» **What you need to do**
The output must start at the line containing "Open the Leads navigation dropdown arrow" in the records below and stop at the last line, matching each line exactly and leaving out every picture.

Saved entries
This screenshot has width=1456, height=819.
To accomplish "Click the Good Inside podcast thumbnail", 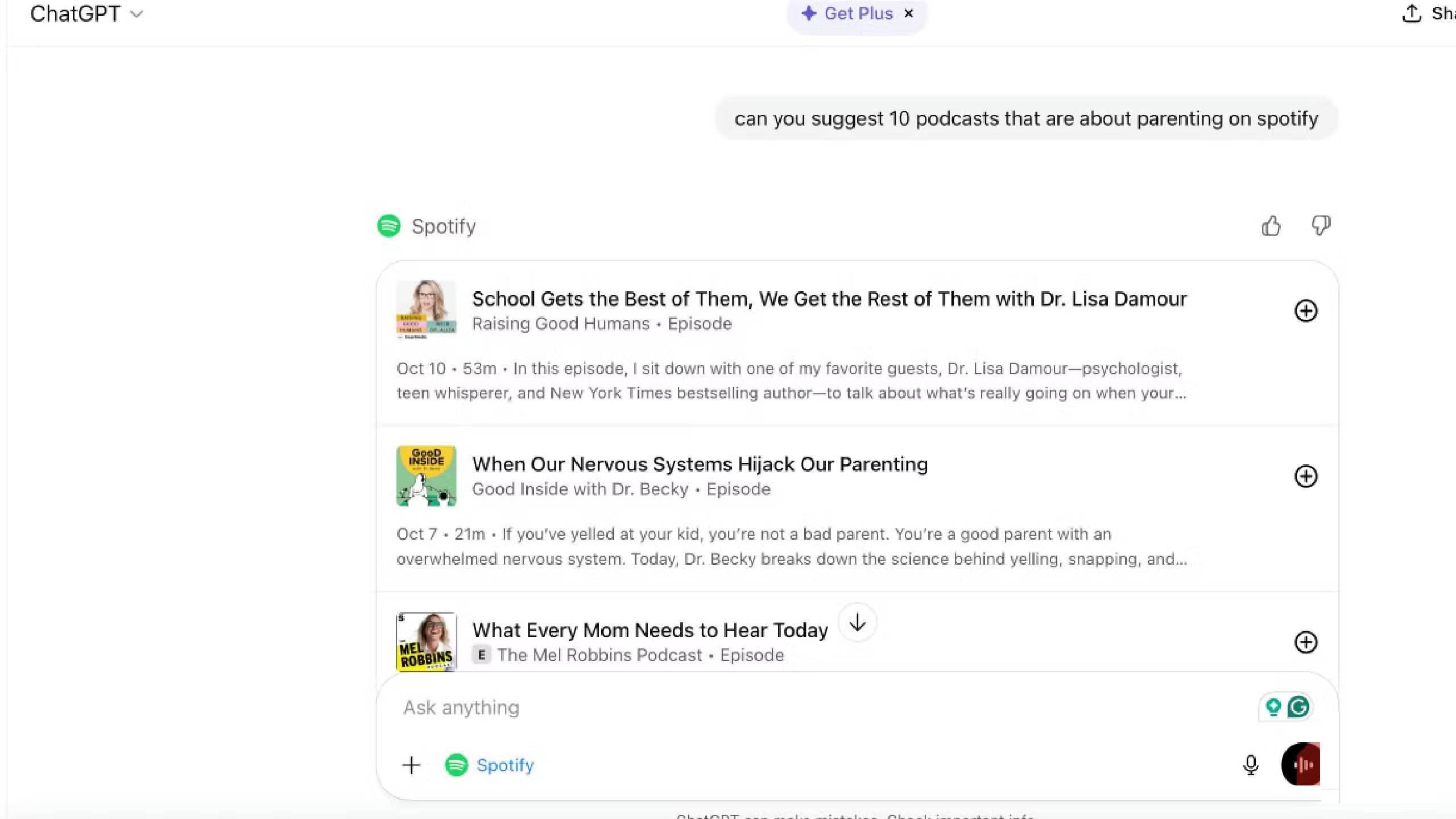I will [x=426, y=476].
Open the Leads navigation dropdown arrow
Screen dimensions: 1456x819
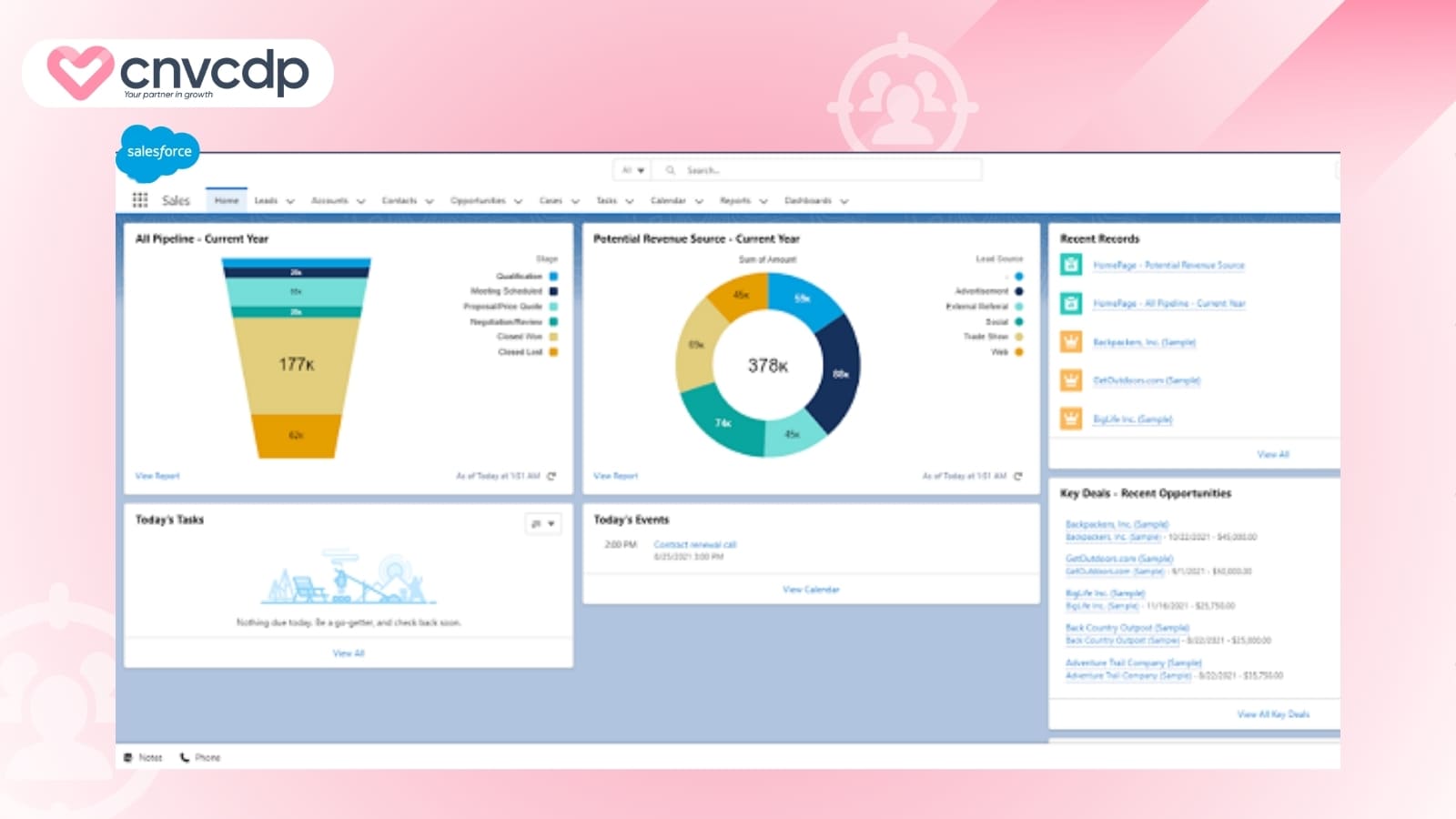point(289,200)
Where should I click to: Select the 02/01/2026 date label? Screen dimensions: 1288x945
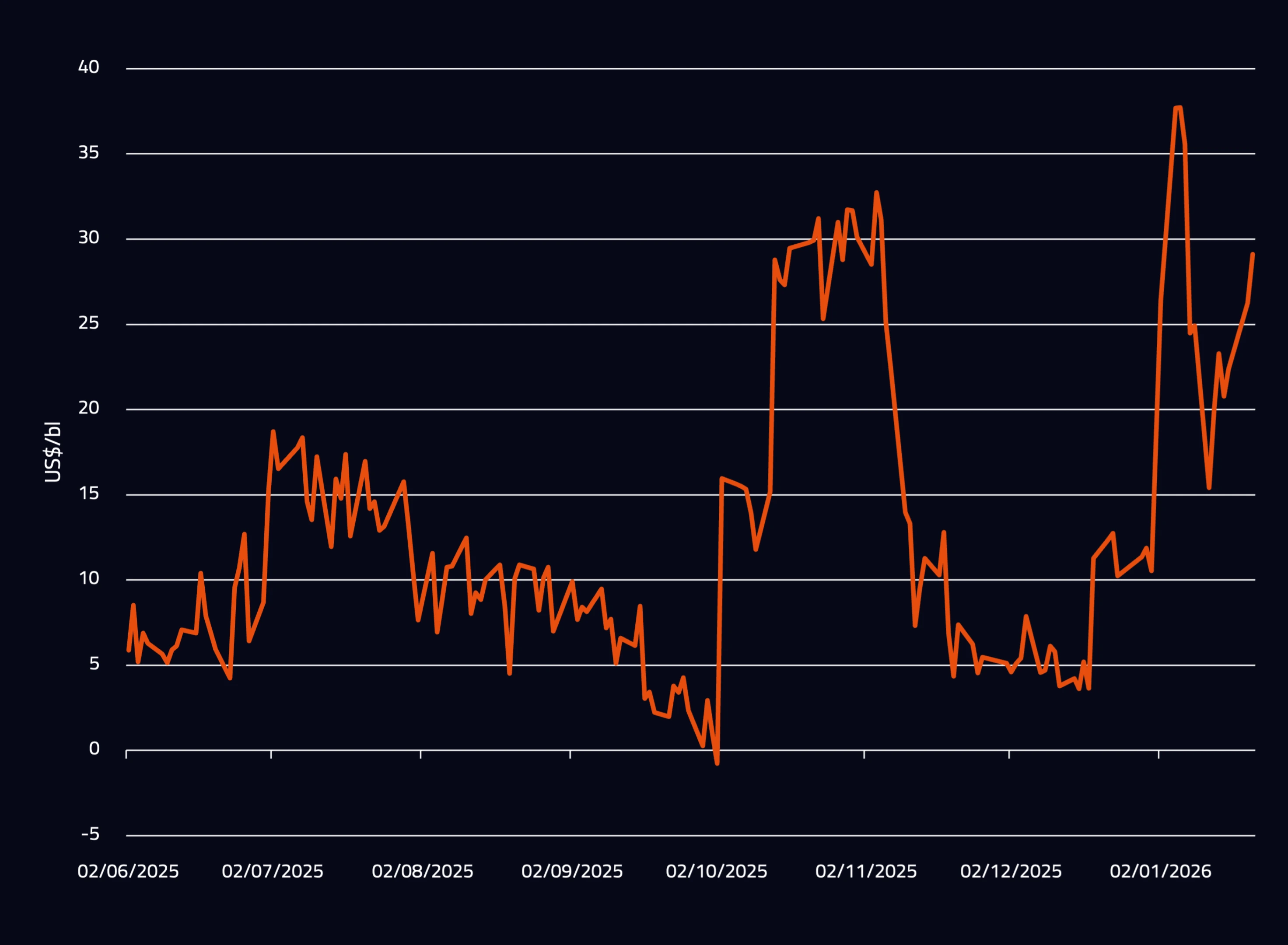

» **Reply to the task**
Open the Leads navigation dropdown arrow
Screen dimensions: 1456x819
point(289,200)
Where should I click to: Select the 02/01/2026 date label? Screen dimensions: 1288x945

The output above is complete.